Light and shadow add a Baroque element of chiaroscuro to her work. To create her compositions, Mckinney begins with a black background and builds her figures on top, using vintage magazines, internet searches, and found imagery as source materials. She sometimes weaves in references to art history, like the nod to Henri Matisse in the painting hanging behind a lounging figure in After the Dance, 2022.
Mckinney’s figures are central to her work. They are alone, afforded with solitude to self-reflect, rest their eyes, or just exist in a moment of peace. She provides little context for her subjects, ambiguity that allows viewers to create their own narrative and escape into the small worlds captured on each canvas.
“It’s important for me to leave room for people to build their own story,” she says. “The figure always comes first and then I create the interior around her. This is the fun part, but it can also be frustrating. I’ve worked so hard to get the figure perfect and freeze a specific moment, and the interior can mess that up.”
Underneath some backgrounds are hidden layers of past interiors that didn’t fit the work. She also leaves the background black at times, as is the case with Reading Room, 2022, a stunning image of a nude woman lying on a bright blue couch.
While most paintings show entire bodies, some feature closeups with unexplained objects like praying mantises or a glimmering gold key. The latter appears in Eternal, 2022, in which the face and shoulders of a resting woman are shown on a brown couch. The figure holds a key, its vivid color contrasting the overall dark palette. Her nails are bright pink, a color that appears often in Mckinney’s work.
“My favorite thing to do is paint my figures’ nails,” she says. “These hot, red and pink moments break up the moody atmosphere. For me, these moments are like sticking something in an outlet. They give the atmosphere the electricity it needs. I also do this with the bright orange of a cigarette, but I don’t smoke anymore, so the meaning has changed. Before, I gave them cigarettes because I was also smoking and it was something of an act of rebellion, but now I think of them as representing this ultimate human sensation of taking a deep exhale.”
As she has honed her skill as a painter over the last two years, Mckinney has learned to embrace the challenges of the medium, a lesson she also faced navigating her new life as a mom.

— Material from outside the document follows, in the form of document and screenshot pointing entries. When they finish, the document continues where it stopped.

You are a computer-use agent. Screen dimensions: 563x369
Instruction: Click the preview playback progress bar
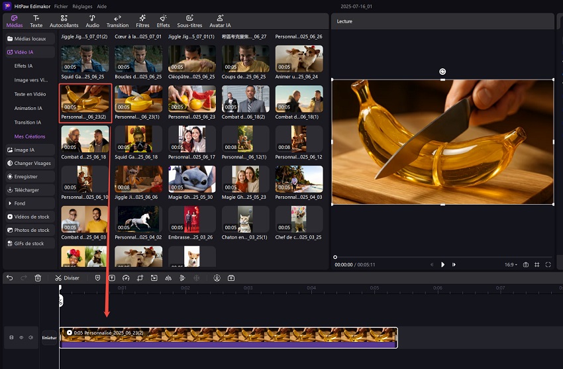tap(442, 257)
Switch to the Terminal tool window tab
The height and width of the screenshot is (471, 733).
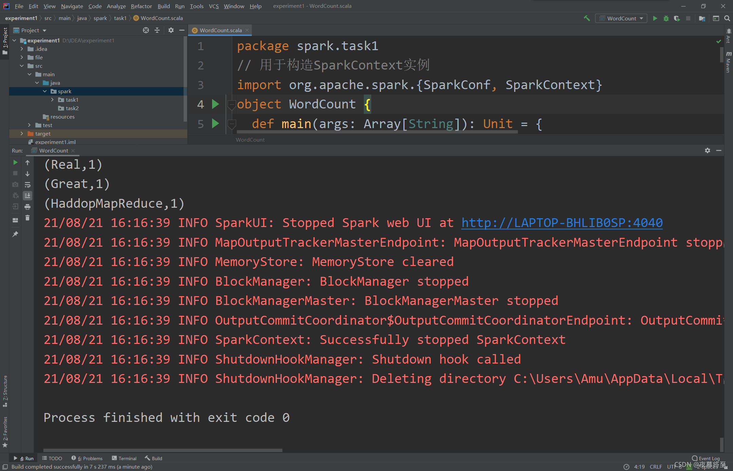tap(124, 458)
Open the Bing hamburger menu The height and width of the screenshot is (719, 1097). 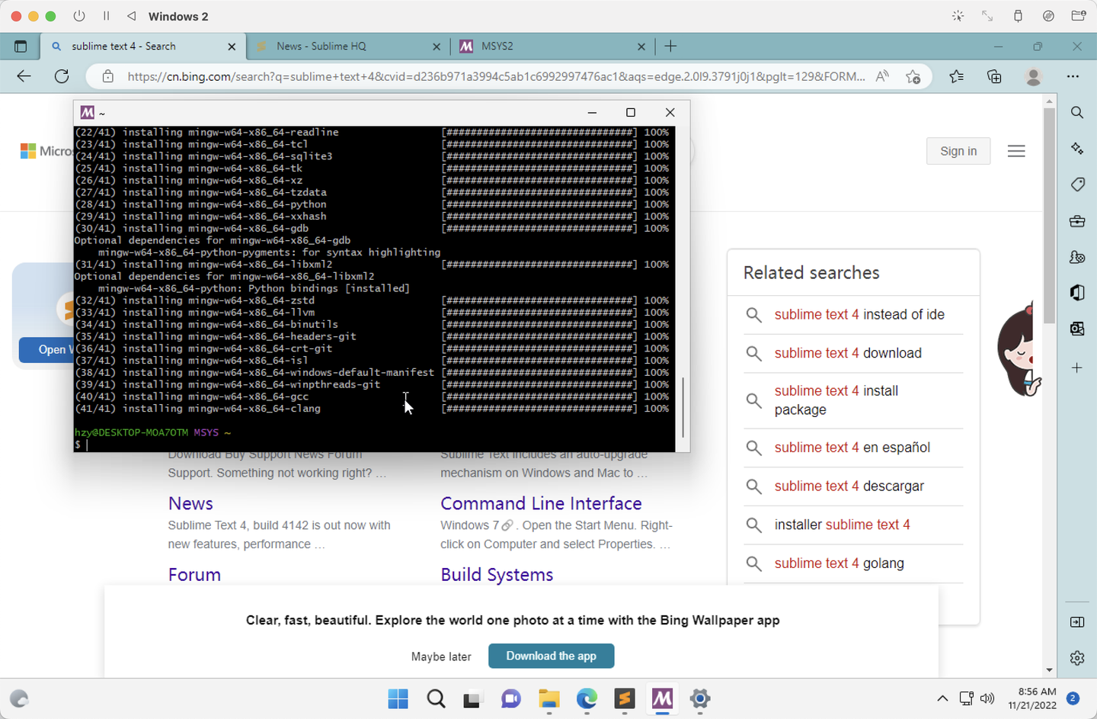1016,150
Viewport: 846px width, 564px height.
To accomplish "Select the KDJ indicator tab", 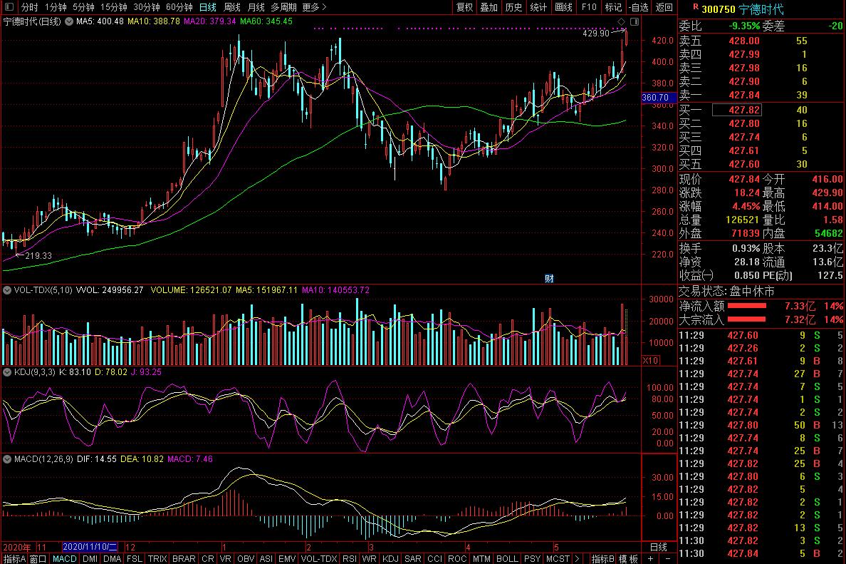I will click(x=390, y=558).
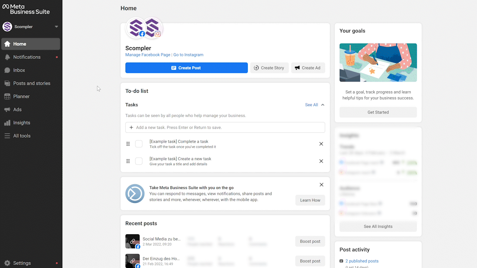Tick the 'Create a new task' checkbox

(x=139, y=161)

“I see paintings in my head the same way I see photographs, but when I paint an image, it’s never what I had in mind. Trying for that level of control is difficult and sometimes I really struggle when I want an image so badly to reflect what’s in my head, but it doesn’t translate. Being a mother helped me accept these challenges. When I became a mom, I had to do something that I had no idea how to do. Being a mother has taught me that there is patience and grace in allowing things to happen. I’ve noticed this come through in my work. My brushstrokes are different. When I paint, I give myself freedom. I'm no longer thinking about what the world wants of me, but rather what I want to say to the world.”